Italy’s Meloni breaks silence on youth wing’s fascist comments

Italian Prime Minister Giorgia Meloni on Friday condemned offensive comments made by members of her far-right party's youth wing to an undercover journalist, breaking weeks of silence over the scandal.

Italy's Meloni breaks silence on youth wing's fascist comments

The investigation published this month by Italian news website Fanpage included video of members of the National Youth, the junior wing of Brothers of Italy, which has post-fascist roots, showing support for Nazism and fascism.

In images secretly filmed by an undercover journalist in Rome, the members are seen performing fascist salutes, chanting the Nazi “Sieg Heil” greeting and shouting “Duce” in support of the late Italian fascist dictator Benito Mussolini.

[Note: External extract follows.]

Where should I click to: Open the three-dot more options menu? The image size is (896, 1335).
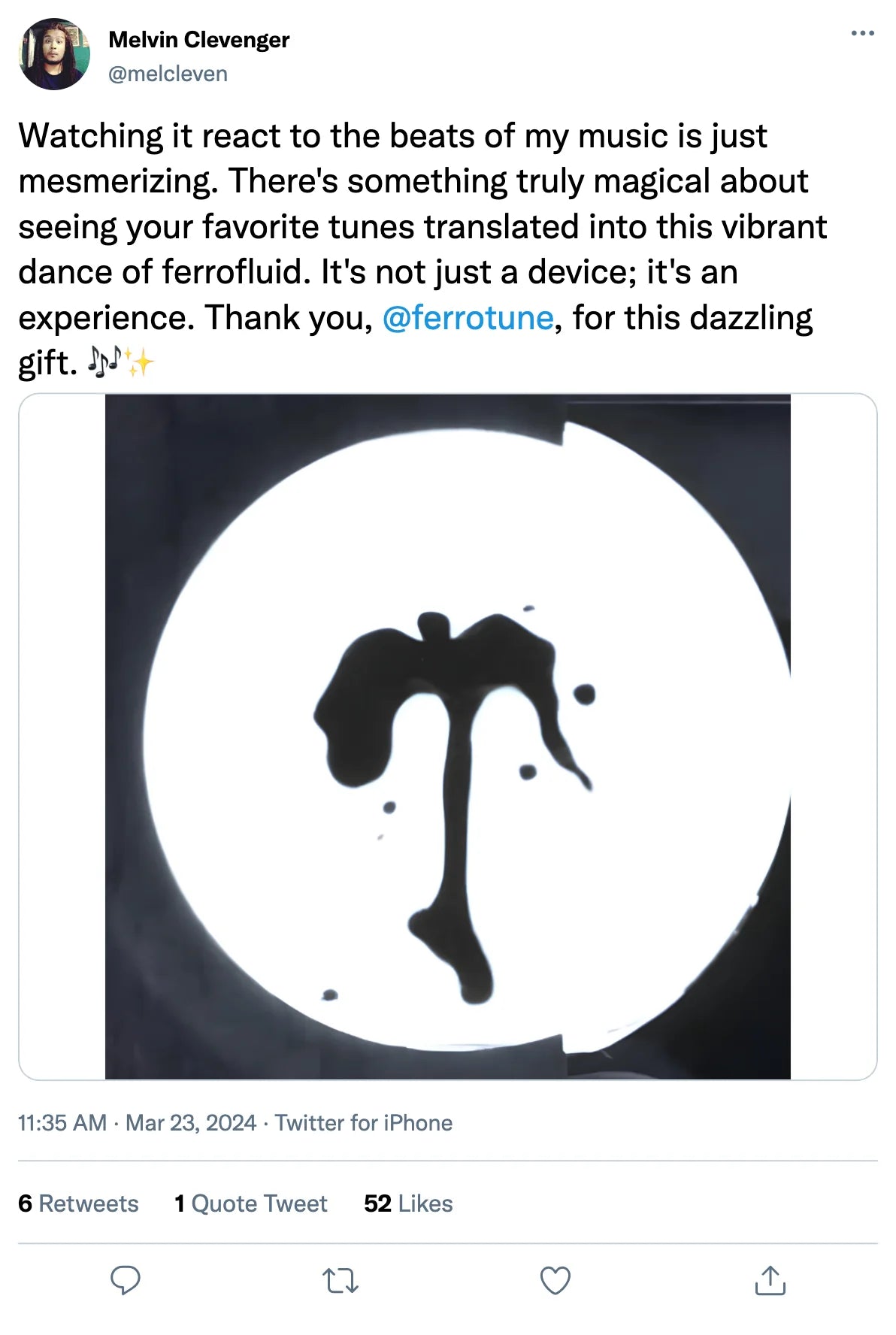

Opposition parties have been calling on Meloni to denounce the behaviour since the first part of the investigation aired on June 13.

Those calls intensified after a second part was published this week with fresh highly offensive comments directed at Jewish people and people of colour.

READ ALSO: Italy’s ruling party shrugs off youth wing’s Fascist salutes

Party youths in particular mocked Ester Mieli, a Brothers of Italy senator and a former spokeswoman for Rome’s Jewish community.

“Whoever expresses racist, anti-Semitic or nostalgic ideas are in the wrong place, because these ideas are incompatible with Brothers of Italy,” Meloni told reporters in Brussels.

“There is no ambiguity from my end on the issue,” she said.

Two officials from the movement have stepped down over the investigation, which also caught one youth party member calling for the leader of the centre-left Democratic Party (PD), Elly Schlein, to be “impaled”.

But Meloni also told off journalists for filming young people making offensive comments directed at Jewish people and people of colour, saying they were “methods… of an (authoritarian) regime”.

Fanpage responded that it was “undercover journalism”.

Meloni was a teenage activist with the youth wing of the Italian Social Movement (MSI), formed by Mussolini supporters after World War II.

Brothers of Italy traces its roots to the MSI.

The most right-wing leader to take office since 1945, Meloni has sought to distance herself from her party’s legacy without entirely renouncing it. She kept the party’s tricolour flame logo – which was also used by MSI and inspired France’s Jean-Marie Le Pen when he created the far-right National Front party in 1972.

The logo’s base, some analysts say, represents Mussolini’s tomb, which tens of thousands of people visit every year.

Several high-ranking officials in the party do not shy away from their admiration of the fascist regime, which imposed anti-Semitic laws in 1938.

Brothers of Italy co-founder and Senate president Ignazio La Russa collects Mussolini statues.